I'll shown you the content of the following two files I'm currently using:
sudo nano /etc/systemd/system/multi-user.target.wants/dnscrypt-proxy.service
[Unit]
Description=Secure connection between your computer and DNS resolver
After=network.target network-online.target
[Service]
Type=forking
Restart=always
RestartSec=5
PIDFile=/var/run/dnscrypt-proxy.pid
ExecStart=/usr/local/sbin/dnscrypt-proxy --daemonize
-a 127.0.0.2:40
-R dnscrypt.eu-nl
-E
--edns-payload-size=4096
-p /var/run/dnscrypt-proxy.pid
[Install]
WantedBy=multi-user.target
sudo nano /etc/systemd/system/multi-user.target.wants/dnscrypt-proxy-backup.service
[Unit]
Description=Secure connection between your computer and DNS resolver
After=network.target network-online.target
[Service]
Type=forking
Restart=always
RestartSec=5
PIDFile=/var/run/dnscrypt-proxy.pid
ExecStart=/usr/local/sbin/dnscrypt-proxy --daemonize
-a 127.0.0.3:40
-R d0wn-nl-ns1
-E
--edns-payload-size=4096
-p /var/run/dnscrypt-proxy.pid
[Install]
WantedBy=multi-user.target
Both resolvers support DNSSec and No logs.

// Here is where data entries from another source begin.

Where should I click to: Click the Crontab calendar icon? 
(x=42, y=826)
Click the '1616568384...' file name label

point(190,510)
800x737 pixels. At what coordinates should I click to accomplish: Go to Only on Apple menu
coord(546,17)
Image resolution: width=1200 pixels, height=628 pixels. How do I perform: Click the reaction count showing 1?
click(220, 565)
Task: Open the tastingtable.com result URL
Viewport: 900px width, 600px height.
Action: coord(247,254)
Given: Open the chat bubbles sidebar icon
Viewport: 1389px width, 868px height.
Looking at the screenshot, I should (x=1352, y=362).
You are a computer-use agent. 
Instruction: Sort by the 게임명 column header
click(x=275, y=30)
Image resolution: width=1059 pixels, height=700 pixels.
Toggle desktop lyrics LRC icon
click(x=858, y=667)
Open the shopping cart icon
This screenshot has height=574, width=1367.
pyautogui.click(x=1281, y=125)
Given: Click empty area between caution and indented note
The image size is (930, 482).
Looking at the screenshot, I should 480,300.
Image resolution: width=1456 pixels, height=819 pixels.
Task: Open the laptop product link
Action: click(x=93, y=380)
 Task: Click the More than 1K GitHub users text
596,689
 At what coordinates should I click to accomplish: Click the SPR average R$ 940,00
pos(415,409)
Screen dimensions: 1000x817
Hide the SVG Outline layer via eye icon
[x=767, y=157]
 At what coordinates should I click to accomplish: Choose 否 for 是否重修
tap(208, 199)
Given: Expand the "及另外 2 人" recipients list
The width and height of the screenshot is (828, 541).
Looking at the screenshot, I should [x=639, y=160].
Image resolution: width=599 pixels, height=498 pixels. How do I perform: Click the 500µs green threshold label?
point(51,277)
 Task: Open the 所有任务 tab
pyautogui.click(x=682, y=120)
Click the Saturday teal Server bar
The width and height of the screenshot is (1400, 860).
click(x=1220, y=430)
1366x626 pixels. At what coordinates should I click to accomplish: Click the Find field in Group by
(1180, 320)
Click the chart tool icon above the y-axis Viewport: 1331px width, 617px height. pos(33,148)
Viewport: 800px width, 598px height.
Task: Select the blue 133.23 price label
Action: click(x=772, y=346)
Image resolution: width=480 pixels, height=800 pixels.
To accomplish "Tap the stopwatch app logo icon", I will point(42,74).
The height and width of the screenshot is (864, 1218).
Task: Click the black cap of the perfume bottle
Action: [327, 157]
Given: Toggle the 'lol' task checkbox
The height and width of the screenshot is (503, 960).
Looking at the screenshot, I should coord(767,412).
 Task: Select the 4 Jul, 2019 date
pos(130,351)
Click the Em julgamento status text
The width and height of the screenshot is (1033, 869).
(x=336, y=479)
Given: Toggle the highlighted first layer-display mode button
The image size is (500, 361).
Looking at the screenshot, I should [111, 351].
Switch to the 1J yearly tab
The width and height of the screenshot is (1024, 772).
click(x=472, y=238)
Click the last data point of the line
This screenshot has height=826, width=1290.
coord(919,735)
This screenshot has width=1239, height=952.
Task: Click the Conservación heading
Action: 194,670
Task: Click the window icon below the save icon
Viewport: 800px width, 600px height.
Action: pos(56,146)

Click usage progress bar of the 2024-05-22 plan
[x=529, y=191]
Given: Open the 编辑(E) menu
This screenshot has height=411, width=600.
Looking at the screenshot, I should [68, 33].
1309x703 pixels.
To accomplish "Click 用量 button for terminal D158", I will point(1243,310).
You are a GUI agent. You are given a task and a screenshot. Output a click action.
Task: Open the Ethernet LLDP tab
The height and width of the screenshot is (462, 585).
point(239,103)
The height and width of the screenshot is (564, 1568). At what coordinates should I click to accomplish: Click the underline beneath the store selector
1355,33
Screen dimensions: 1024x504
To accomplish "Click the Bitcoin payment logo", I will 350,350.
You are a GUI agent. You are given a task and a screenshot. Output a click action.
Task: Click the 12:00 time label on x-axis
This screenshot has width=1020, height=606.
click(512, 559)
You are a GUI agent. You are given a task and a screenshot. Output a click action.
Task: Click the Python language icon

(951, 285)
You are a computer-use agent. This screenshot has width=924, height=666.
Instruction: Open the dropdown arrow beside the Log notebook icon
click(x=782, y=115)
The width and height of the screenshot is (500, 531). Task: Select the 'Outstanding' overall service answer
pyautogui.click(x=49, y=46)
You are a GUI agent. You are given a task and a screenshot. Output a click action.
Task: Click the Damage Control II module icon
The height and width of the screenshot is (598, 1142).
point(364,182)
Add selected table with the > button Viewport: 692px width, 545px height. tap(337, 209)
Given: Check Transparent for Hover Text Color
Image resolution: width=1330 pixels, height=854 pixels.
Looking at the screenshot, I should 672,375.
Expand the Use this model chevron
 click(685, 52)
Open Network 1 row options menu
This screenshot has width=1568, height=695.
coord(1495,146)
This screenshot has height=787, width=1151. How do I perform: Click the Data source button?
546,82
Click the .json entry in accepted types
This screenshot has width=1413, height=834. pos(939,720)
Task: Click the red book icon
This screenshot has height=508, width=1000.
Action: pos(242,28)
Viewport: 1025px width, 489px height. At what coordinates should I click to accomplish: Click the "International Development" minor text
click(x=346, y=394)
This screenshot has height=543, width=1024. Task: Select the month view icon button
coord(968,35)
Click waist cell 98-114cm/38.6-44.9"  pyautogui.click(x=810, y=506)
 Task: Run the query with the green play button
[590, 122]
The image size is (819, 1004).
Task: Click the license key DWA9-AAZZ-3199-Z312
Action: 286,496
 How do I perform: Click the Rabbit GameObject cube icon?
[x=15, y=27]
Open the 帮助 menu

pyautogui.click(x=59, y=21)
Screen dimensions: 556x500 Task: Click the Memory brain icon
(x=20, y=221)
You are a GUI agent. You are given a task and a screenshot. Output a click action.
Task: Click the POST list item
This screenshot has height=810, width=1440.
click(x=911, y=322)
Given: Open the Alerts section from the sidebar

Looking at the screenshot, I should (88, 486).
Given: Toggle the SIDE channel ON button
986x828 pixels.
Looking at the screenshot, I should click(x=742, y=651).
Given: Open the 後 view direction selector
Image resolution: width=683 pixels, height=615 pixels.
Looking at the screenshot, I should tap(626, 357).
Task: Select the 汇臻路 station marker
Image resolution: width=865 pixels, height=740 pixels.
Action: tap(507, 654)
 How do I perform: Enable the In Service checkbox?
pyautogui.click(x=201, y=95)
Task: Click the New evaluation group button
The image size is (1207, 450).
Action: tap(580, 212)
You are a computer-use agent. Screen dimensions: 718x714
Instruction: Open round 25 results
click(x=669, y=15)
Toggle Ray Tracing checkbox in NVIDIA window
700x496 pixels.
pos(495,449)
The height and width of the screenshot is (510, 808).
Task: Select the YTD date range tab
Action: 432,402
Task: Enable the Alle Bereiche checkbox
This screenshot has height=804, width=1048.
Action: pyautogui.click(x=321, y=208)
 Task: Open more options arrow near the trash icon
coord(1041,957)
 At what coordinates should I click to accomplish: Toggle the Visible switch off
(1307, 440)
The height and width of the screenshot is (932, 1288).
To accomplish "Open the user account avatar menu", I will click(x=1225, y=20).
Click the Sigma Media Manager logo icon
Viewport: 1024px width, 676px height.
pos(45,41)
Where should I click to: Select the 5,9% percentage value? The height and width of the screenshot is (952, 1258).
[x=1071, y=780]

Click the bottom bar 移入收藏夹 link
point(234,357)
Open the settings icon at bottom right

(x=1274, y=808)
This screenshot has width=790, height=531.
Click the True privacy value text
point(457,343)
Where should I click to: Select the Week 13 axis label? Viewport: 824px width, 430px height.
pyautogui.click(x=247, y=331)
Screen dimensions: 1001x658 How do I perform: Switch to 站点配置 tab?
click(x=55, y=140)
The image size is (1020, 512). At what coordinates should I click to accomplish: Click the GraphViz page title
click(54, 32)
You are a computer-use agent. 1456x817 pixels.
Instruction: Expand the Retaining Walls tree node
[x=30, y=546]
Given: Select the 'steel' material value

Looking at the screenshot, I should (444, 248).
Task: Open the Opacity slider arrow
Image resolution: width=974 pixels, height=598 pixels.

When using www.dnsleaktest.com most of the time dnscrypt.eu-nl is showing (and sometimes down-nl-ns1)
Using a second resolver could be handy in case one of the resolvers is offline.
In this case a 'backup' resolver could be handy...
Comments regarding to DNSSec:
I'm not using the settings/admin page of pihole.
By choosing the DNSSec support resolver you should be able to use it.
Futhermore when testing the DNSSec validation I'm using the following sites:
Another test validation is using the following commandline:
dig sigok.verteiltesysteme.net @127.0.0.1 (should return A record)
dig sigfail.verteiltesysteme.net @127.0.0.1 (should return SERVFAIL)
http://en.conn.internet.nl/connection/
In my case all the validations passed!
Just examined the pihole.log.1 file with notepad++.
Results:
SECURE : 161
INSECURE: 0
ABANDONED: 0
BOGUS: 0
Seems my configuration does not allow more than two proxies.